» DATASET EXTRACT:

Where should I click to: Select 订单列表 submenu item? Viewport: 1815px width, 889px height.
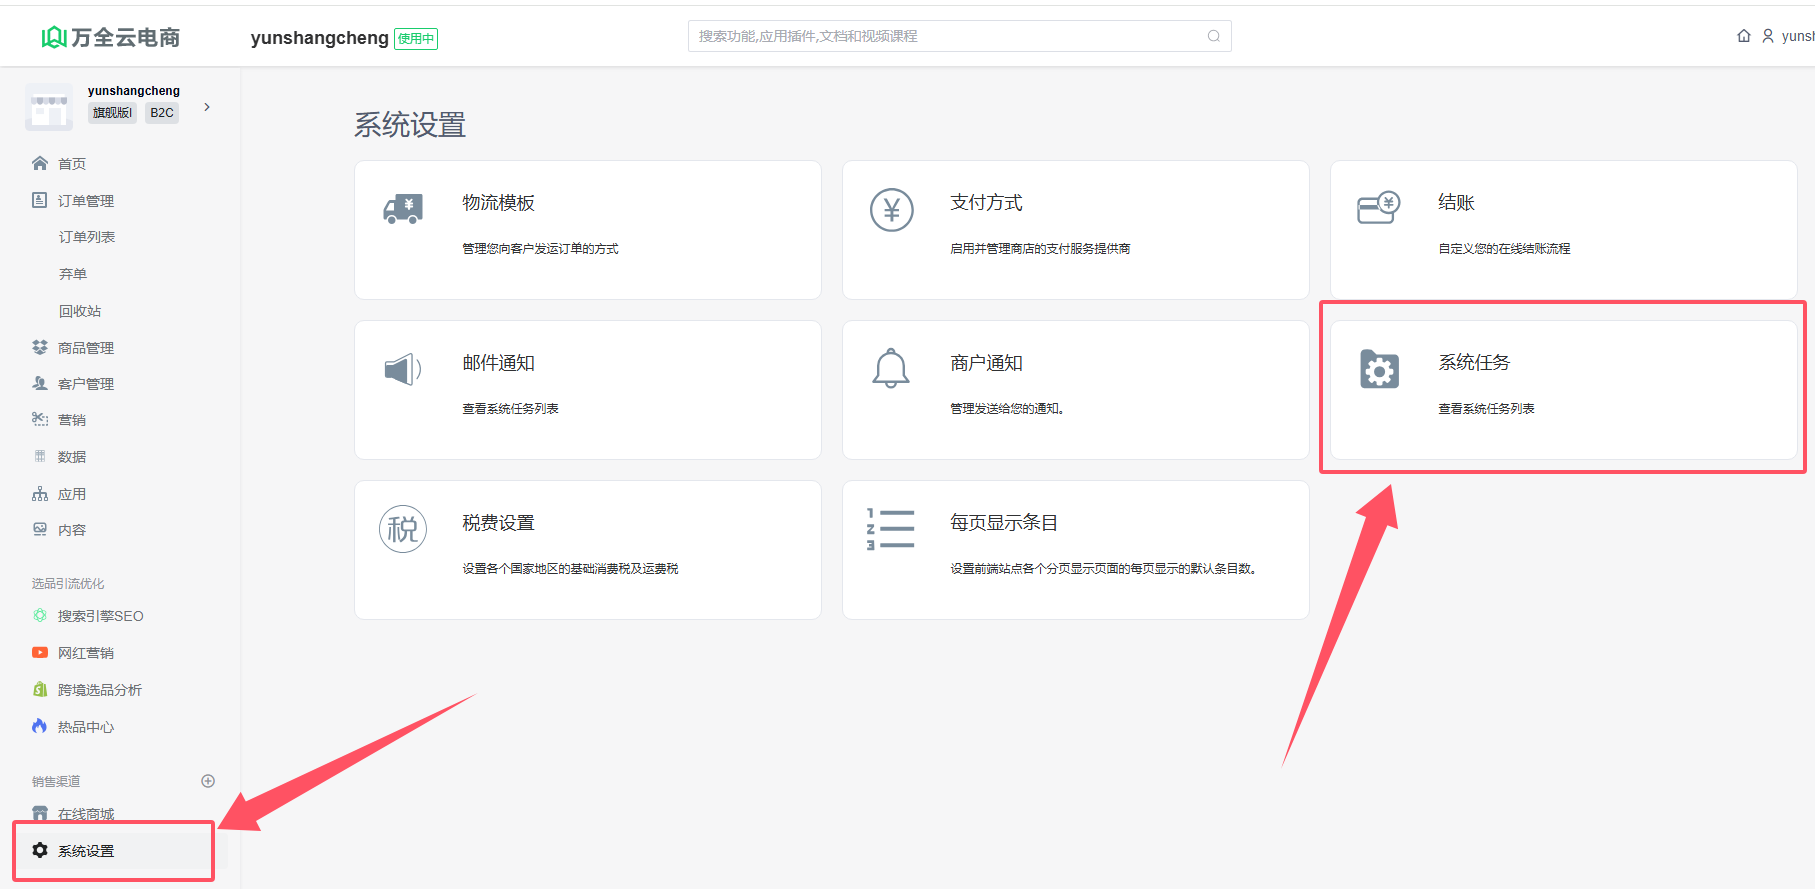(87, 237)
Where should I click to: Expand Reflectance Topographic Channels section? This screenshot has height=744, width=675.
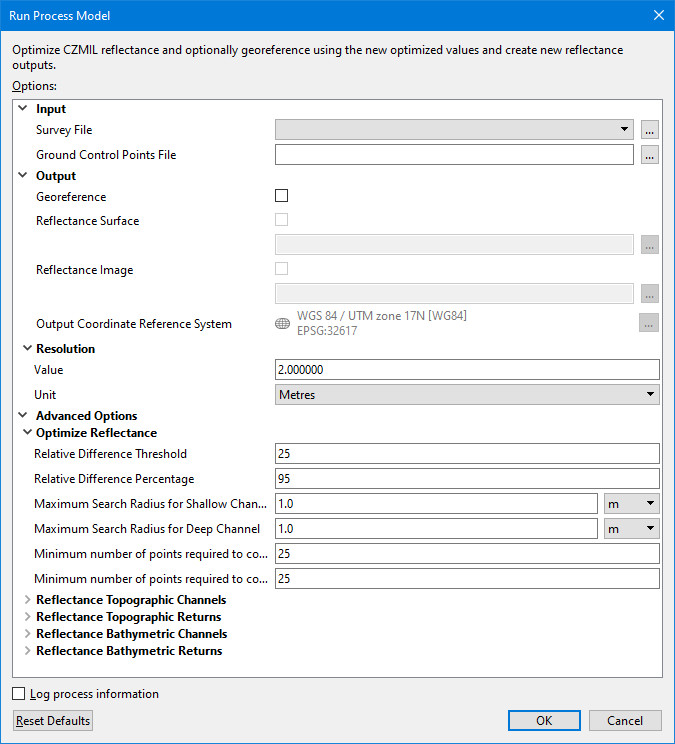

---

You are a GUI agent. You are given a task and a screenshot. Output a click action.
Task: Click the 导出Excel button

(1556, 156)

» PROMPT: In the listing above, find the line holding "Where should I click to: Select" and the line holding "Where should I click to: Expand". Reproduce those two lines and all between them exactly, leaving out pictures.

» SOLVED EXERCISE:
Where should I click to: Select 订单列表 submenu item? Viewport: 1815px width, 889px height.
(87, 237)
Where should I click to: Expand Reflectance Topographic Channels section? This screenshot has height=744, width=675.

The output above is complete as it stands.